É possível construir um futuro sem se ver pertencente a ele? Qual é a mensagem do mainstream quando não há inclusão de pessoas negras nas narrativas futuristas? Não há negros no futuro?


Como resposta a essas questões existenciais, o afrofuturismo tem se mobilizado como um movimento que conecta hábitos ancestrais em termos de tradições, identidade, linguagem, religião, musicalidade, entre outras práticas, reaproximando a diáspora africana.


Da escassez à transformação social, o afrofuturismo é observado a partir da ressignificação da identidade negra. Nesse sentido, a escritora Ytasha Womack o define como “uma intersecção de imaginação, tecnologia, futuro e libertação.”


Assim, se de um lado o racismo literalmente aprisiona, de outro lado o afrofuturismo é devoto à transcendência do modelo colonial, criando espaços onde pessoas negras consigam ver-se incluídas experienciando a plenitude da liberdade.


A série original americana Star Trek de ficção científica é pioneira no tema, já que tinha no seu elenco a atriz Nichelle Nichols, mulher negra que levava representatividade futurista na televisão aberta em meio à conjuntura de segregação que assolava os Estados Unidos dos anos 60.

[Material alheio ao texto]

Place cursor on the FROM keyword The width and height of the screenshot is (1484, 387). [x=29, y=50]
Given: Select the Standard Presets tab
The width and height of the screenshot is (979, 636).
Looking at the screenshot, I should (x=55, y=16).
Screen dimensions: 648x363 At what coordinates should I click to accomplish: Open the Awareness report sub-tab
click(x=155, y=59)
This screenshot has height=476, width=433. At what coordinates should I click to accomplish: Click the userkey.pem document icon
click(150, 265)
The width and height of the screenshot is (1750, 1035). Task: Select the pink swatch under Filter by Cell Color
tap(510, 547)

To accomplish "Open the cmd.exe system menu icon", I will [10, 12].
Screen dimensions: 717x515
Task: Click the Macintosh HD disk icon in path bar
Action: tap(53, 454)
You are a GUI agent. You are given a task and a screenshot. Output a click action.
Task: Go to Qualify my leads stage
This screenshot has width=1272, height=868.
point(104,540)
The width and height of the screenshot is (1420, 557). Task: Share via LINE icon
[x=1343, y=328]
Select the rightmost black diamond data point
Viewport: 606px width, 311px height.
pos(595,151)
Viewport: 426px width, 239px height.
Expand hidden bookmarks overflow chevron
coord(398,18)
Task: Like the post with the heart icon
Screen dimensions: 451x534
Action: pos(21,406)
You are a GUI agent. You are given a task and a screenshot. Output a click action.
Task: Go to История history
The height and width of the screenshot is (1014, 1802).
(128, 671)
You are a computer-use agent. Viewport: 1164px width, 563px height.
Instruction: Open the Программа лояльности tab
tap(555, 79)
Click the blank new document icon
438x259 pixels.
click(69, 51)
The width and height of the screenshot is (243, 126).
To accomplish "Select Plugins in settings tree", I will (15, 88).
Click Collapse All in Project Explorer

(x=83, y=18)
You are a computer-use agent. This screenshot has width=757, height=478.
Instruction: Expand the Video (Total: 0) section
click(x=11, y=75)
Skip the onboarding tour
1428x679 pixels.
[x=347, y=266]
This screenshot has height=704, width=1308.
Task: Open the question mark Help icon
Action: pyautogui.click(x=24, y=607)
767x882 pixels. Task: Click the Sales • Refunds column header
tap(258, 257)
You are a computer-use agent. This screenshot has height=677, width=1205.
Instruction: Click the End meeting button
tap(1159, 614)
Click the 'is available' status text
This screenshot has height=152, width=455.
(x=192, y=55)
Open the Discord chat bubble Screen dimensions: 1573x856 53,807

Em entrevista, a atriz conta o episódio em que foi abordada por Dr. Martin Luther King, um grande fã da série. A atriz diz que na ocasião compartilhou com o ativista que estava desistindo do emblemático papel, já que tinha interesse em traçar novos rumos para sua carreira. Dr. King abismado lhe disse: “Você não pode desistir porque você é a imagem de onde queremos ir. Você está há 300 anos a nossa frente. Pela primeira vez estamos nos vendo como nós gostaríamos de nos ver todos os dias: inteligentes, iguais e bonitos. Você não tem um papel de um negro, você tem o papel da igualdade.”


Longe dos carros voadores, da inteligência artificial e de ideias de colonização de outros planetas, o afrofuturismo visa criar representatividade e mostrar caminhos possíveis para que pessoas negras em um cenário de opressão continuem a sonhar, razão pela qual a atriz ficou convencida em permanecer na série.


Isto é, o movimento utiliza a tecnologia, a estética, o afrossurrealismo, a ficção cientifica como mecanismo para recontar a história a partir de produções negras, produzindo novas narrativas especulativas e entusiastas sobre pessoas negras em face do estrago histórico euro-ocidental que causou apagamento, opressão e apropriação aos campos dos saberes da diáspora africana, razão pela qual o afrofuturismo tem mobilizado o audiovisual, artistas, músicos, escritores e estudiosos que enaltecem elementos da cultura negra.


Na realidade americana, nomes como os de Sun Ra, Jimi Hendrix, Missy Elliott, Tim Fielder são comumente referenciados como precursores desse movimento. Além disso, o filme Pantera Negra, ficção cientifica com todo o seu elenco negro, traz várias referências sobre esse assunto.

No Brasil, os pensadores Morena Mariah e Fabio Kabral são nomes que estão encabeçando essa conversa. Para o escritor Fabio Kabral, estudioso do tema, as narrativas afrofuturistas são fundamentais para o movimento e devem conter quatro elementos estruturais, quais sejam: 1) Protagonismo de personagens negros; 2) Narrativa negra de fantasia e/ou ficção científica; 3) Centralidade da agência africana e 4) Protagonismo de autores negros.


Nessa conjuntura, nas palavras do autor, “Afrofuturismo é esse movimento de recriar o passado, transformar o presente e projetar um novo futuro através da nossa própria ótica.” E conclui sobre o conceito: “afrofuturismo seria a mescla entre mitologias e tradições africanas com narrativas de fantasia e ficção científica, com o necessário protagonismo de personagens e autores negras e negros.”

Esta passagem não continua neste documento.